Associate, Clerk, or Intern: Surviving and Thriving This Summer

By William Peacock, Esq. on May 14, 2013 | Last updated on March 21, 2019

It’s summertime! Unlike your younger years as a carefree college kid delivering pizza, this summer you’ll be doin’ time in an office. You’ll spend your days researching law, handling client intake, or if you have a really unique boss, writing movie scripts!

In the old days, most law students would spend their summers working for a judge, a BigLaw firm, or in a public service internship. Today’s reality is a bit different, and you could be working anywhere from BigLaw to a craigslist-sourced crapternship™. No matter where you work, however, keep these tips in mind:

4. This (Probably) Won't Lead to a Job; It Will Follow You

Oh, you haven't heard? No one is hiring. Even if they are, most smaller employers aren't going to hold a job open for a year or two while you finish school, fail the bar, and retake the bar twice more.

Permanent gig or not, future prospective employers will contact that firm. They'll talk about your work habits, wardrobe, and the time you broke into tears in the office after finding out that McSteamy on Grey's Anatomy died after the plane crash.

3. Flex For the Odd Request; Don't Be a 'Yes' Man or Woman

Who would've thought that an internship with a general practice firm would've led to a movie script about a Chinese immigrant prostitute-turned-lawyer? Though that abomination of a film was never made, the writing (and casting) was beyond fun. It also provided a much more informal way to get to know the boss.

Handling odd requests doesn't require you to be a pushover, however. Once you've built a comfortable working relationship with your boss, if you have an idea for a case strategy (or a plot twist), toss it out there in a respectful manner. If phrased right, it'll show that you care about the case, the client, and the firm.

2. Make Your Deadlines; Don't Overpromise

In most law offices, work ebbs and flows. One week, you'll be elbow-deep in deposition transcripts and last-minute trial prep. Other weeks, you'll handle a single client intake. No matter how busy it gets, you must make deadlines. If your boss needs something on Thursday, it should be done by Wednesday afternoon.

That being said, there are only so many hours in the day. If you're already digging through discovery, and your boss requests a memo on her desk by the morning, speak up! Let her know that you'll have to set aside the other projects to make the deadline.

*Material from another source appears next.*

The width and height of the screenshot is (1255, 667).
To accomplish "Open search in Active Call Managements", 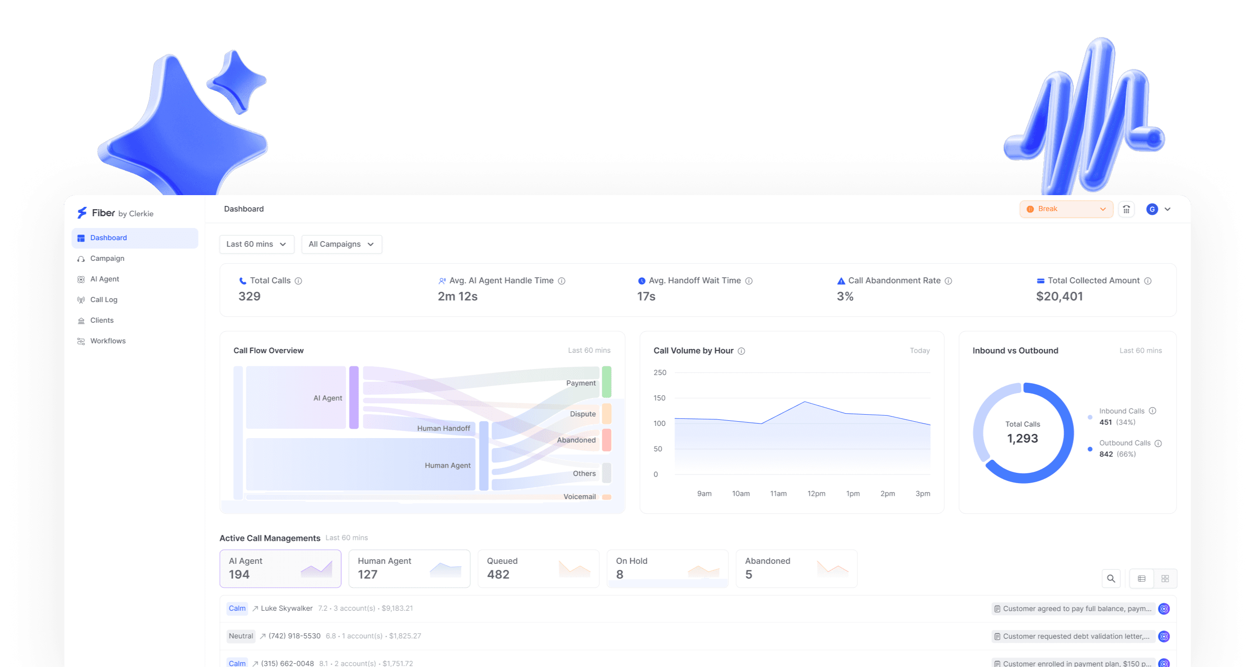I will pos(1111,578).
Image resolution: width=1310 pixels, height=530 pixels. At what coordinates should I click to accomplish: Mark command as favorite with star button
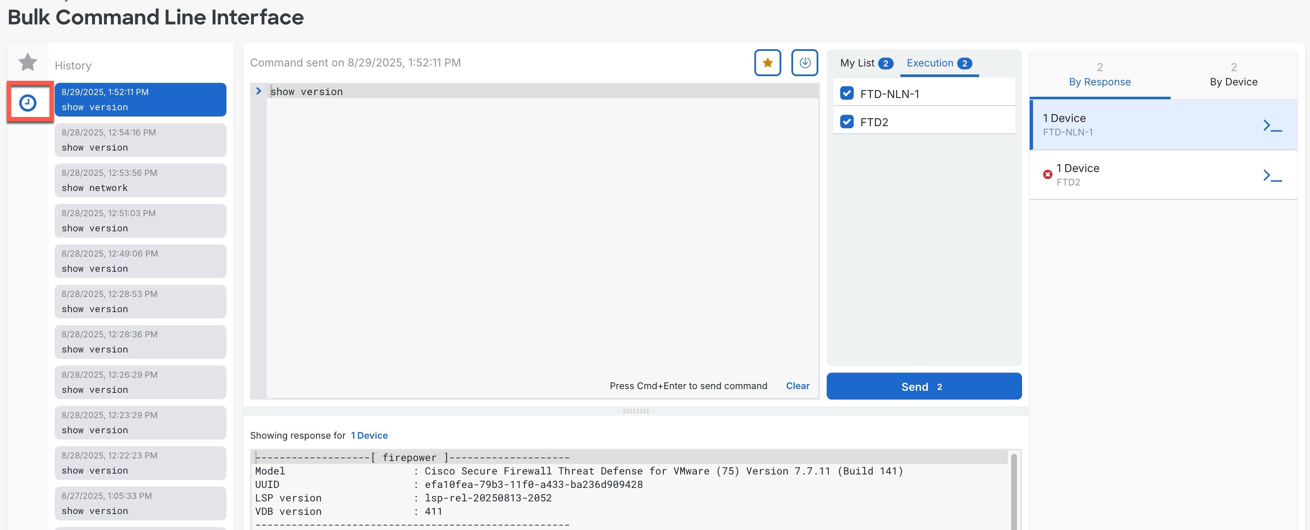point(767,63)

1. Be Professional; Be Yourself

The World Cup is going on. So what? Besides the fact that soccer isn't a real sport (kidding ...?!), you probably shouldn't be watching sports, or Grey's Anatomy reruns, in the office. (Unless, of course, your boss is a soccer fan.)

Acting and dressing professionally is essential to leaving a positive impression. Professionalism doesn't mean boring, however. Show off a bit of that humor, sports knowledge, or appreciation for fine films. Law firms are looking for lawyers and people they can stand to work with for forty++ hours per week.